President Trump came on the political scene as a billionaire upstart in the world of politics where he had never held a major political office of any kind. Several generals have made it to the presidency but, to my knowledge, never anyone who had not served in the political-social realm at some level. In fact, being a senator or state governor has practically been a prerequisite to the office. Not for Mr. Trump; he went from zero to the Oval Office in a straight line.

Photo Credit: Gage Skidmore

His candidacy was one shock-and-awe experience after another. Politically speaking, he shot himself in the foot so many times by what he said or implied that no experienced observer believed he would survive another week. We’ve had a number of Teflon Presidents to whom nothing “stuck,” but ne’er a bullet-dodger who shot himself repeatedly. Talk about political shock and awe; he gave the leaders of both parties momentous gasps of, “He said what?” and “This time he’s finished for sure… Ok, he became the candidate, but he will never make it through the campaign.” Nope, wrong again. My shock and awe continues to defy the laws of political gravity on multiple levels. Those of us familiar with the process are still waiting to wake up from this incredibly elongated dream.

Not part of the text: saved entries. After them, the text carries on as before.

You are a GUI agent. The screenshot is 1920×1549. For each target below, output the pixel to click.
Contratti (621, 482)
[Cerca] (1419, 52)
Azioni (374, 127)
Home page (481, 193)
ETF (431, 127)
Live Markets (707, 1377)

Since entering the Oval Office and right up to his latest trip to Europe, President Trump has daily broken so much political china that no leader’s kitchen sink is safe. The phrase, “He will never recover from this,” could easily be put on bumper stickers around the world, and we would all get the reference to President Shock and Awe, no context needed.

New Paradigms Can Make Us Look Like Fools

If President Trump has proven anything, it’s that Bob Dylan was correct: “The times they are a-changin’.” For reasons known and unknown, much of our current social systems are broken and hemorrhaging. Only God knows what will emerge from the subterranean cracks in the foundations. Clearly, the left-right paradigm no longer works in its attempts to fix anything. Hate is gradually replacing reasoned compromise, and worse than that, the compromises of the past are highly questionable at best. Yes, the Cold War is over—or was over—but acting as if it isn’t will guarantee that it isn’t. Those who have read George Bernard Shaw or seen My First Lady know what I am saying; treating somebody a certain way reinforces the likelihood they will stay that way. I am not defending President Trump, but I strongly believe it is this concept that he is ineptly trying to apply with President Putin. The reaction of both our parties proves they think and reason from the old Cold-War paradigm. As a Christian, I’ve found myself wondering who poses the greatest threat to God’s will: Mr. Putin or the “progressive” children of Lenin and his centralized “we have to manage the common fools” state here in the US.

Unfortunately, we don’t know how deep this rabbit hole goes. What massive paradigm shifts are coming that we will foolishly press our past reasoning skills against, only to be left feeling like children because they not only don’t work, but they make things worse? Mr. Trump is a prophetic sign of some kind, and that goes well beyond the millions of disillusioned American citizens who energetically cry out to “drain the swamp.” And fill it with what? There will be a limit on how much shock and awe leaders can take. This is surely a day for genuine prophets and those who can accurately extrapolate current issues into the future. My advice to myself and others is to weigh our reasoning carefully; if the game has changed as much as it thinks it has, old paradigms won’t get us where we need to go. I think that is…


P.S. Mr. President: Work hard on separating Mr. Putin from Iran. That is where that ball must go.